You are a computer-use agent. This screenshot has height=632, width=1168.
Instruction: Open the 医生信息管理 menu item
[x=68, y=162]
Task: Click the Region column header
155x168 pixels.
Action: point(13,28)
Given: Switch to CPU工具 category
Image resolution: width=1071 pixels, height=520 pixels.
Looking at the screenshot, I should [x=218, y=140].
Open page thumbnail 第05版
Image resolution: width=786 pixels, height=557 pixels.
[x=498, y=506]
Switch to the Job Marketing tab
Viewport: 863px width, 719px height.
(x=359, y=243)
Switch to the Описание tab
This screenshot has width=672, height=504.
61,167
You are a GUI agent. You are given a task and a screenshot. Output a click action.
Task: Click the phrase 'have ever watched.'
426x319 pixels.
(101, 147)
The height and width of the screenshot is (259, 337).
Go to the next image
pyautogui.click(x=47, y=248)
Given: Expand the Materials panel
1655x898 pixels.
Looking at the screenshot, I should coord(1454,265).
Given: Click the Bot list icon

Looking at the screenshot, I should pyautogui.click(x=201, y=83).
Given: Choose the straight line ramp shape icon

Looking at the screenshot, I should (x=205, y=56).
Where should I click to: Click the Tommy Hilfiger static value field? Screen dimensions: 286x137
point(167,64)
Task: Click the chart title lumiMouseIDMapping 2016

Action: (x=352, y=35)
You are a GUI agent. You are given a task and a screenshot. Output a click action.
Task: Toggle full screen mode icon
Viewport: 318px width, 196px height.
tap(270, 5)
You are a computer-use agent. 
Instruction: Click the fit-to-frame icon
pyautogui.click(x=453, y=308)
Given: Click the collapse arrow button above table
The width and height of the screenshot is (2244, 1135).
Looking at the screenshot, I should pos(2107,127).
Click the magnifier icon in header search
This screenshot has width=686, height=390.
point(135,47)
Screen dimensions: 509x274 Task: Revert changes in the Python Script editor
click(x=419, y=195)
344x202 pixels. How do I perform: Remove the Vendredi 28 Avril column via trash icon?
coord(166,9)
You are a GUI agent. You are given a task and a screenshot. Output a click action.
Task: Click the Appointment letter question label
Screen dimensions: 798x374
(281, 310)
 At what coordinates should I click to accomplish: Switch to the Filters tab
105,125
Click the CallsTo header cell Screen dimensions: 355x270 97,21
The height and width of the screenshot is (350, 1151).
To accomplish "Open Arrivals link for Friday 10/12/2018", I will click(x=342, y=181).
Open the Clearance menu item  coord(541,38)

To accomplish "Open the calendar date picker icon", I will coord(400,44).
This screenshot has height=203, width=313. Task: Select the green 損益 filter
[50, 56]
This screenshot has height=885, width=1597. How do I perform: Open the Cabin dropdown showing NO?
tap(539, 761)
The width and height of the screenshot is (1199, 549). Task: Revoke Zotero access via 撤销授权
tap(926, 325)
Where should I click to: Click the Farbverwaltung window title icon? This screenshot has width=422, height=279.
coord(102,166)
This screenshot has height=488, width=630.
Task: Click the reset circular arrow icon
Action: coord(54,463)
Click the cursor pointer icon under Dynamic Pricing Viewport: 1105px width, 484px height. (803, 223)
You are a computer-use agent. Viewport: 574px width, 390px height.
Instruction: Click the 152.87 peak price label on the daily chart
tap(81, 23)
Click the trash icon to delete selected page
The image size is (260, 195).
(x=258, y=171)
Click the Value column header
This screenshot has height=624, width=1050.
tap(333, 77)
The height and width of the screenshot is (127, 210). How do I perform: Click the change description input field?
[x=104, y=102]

══════════

## Requirement:
Within the material above, copy exactly the lines from the line that holds "1655x898 pixels." up to and including the line that holds "Task: Click the Appointment".

## Solution:
1655x898 pixels.
Looking at the screenshot, I should coord(1454,265).
Given: Click the Bot list icon

Looking at the screenshot, I should pyautogui.click(x=201, y=83).
Given: Choose the straight line ramp shape icon

Looking at the screenshot, I should (x=205, y=56).
Where should I click to: Click the Tommy Hilfiger static value field? Screen dimensions: 286x137
point(167,64)
Task: Click the chart title lumiMouseIDMapping 2016

Action: (x=352, y=35)
You are a GUI agent. You are given a task and a screenshot. Output a click action.
Task: Toggle full screen mode icon
Viewport: 318px width, 196px height.
tap(270, 5)
You are a computer-use agent. 
Instruction: Click the fit-to-frame icon
pyautogui.click(x=453, y=308)
Given: Click the collapse arrow button above table
The width and height of the screenshot is (2244, 1135).
Looking at the screenshot, I should pos(2107,127).
Click the magnifier icon in header search
This screenshot has width=686, height=390.
point(135,47)
Screen dimensions: 509x274 Task: Revert changes in the Python Script editor
click(x=419, y=195)
344x202 pixels. How do I perform: Remove the Vendredi 28 Avril column via trash icon?
coord(166,9)
You are a GUI agent. You are given a task and a screenshot. Output a click action.
Task: Click the Appointment letter question label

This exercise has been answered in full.